Transcribe the data exactly, omitting whatever pictures it holds.
*** Begin section ***
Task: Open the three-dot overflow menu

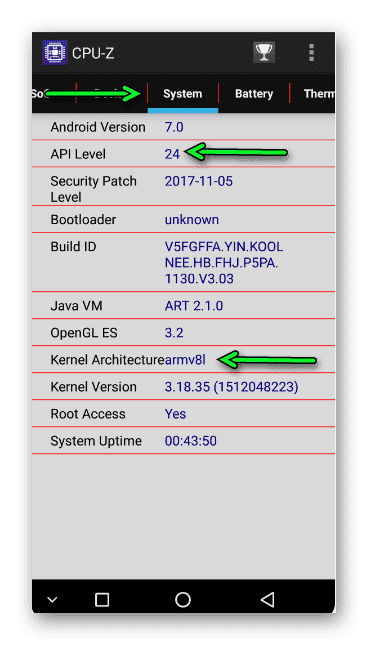Action: (x=311, y=53)
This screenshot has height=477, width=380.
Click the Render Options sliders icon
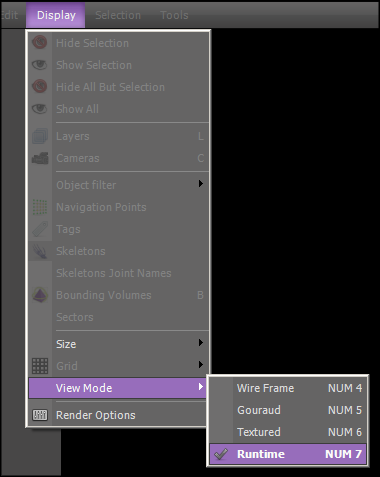[40, 415]
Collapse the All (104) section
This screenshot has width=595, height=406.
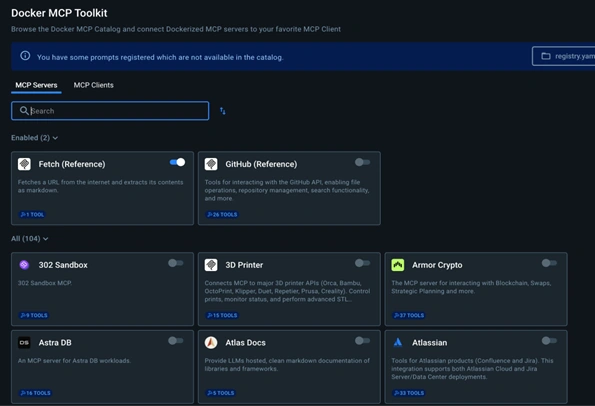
*** End section ***
*OUTPUT OF THE EXERCISE*
Task: Open the three-dot overflow menu

Action: (x=311, y=53)
This screenshot has height=477, width=380.
Click the Render Options sliders icon
[40, 415]
Collapse the All (104) section
This screenshot has width=595, height=406.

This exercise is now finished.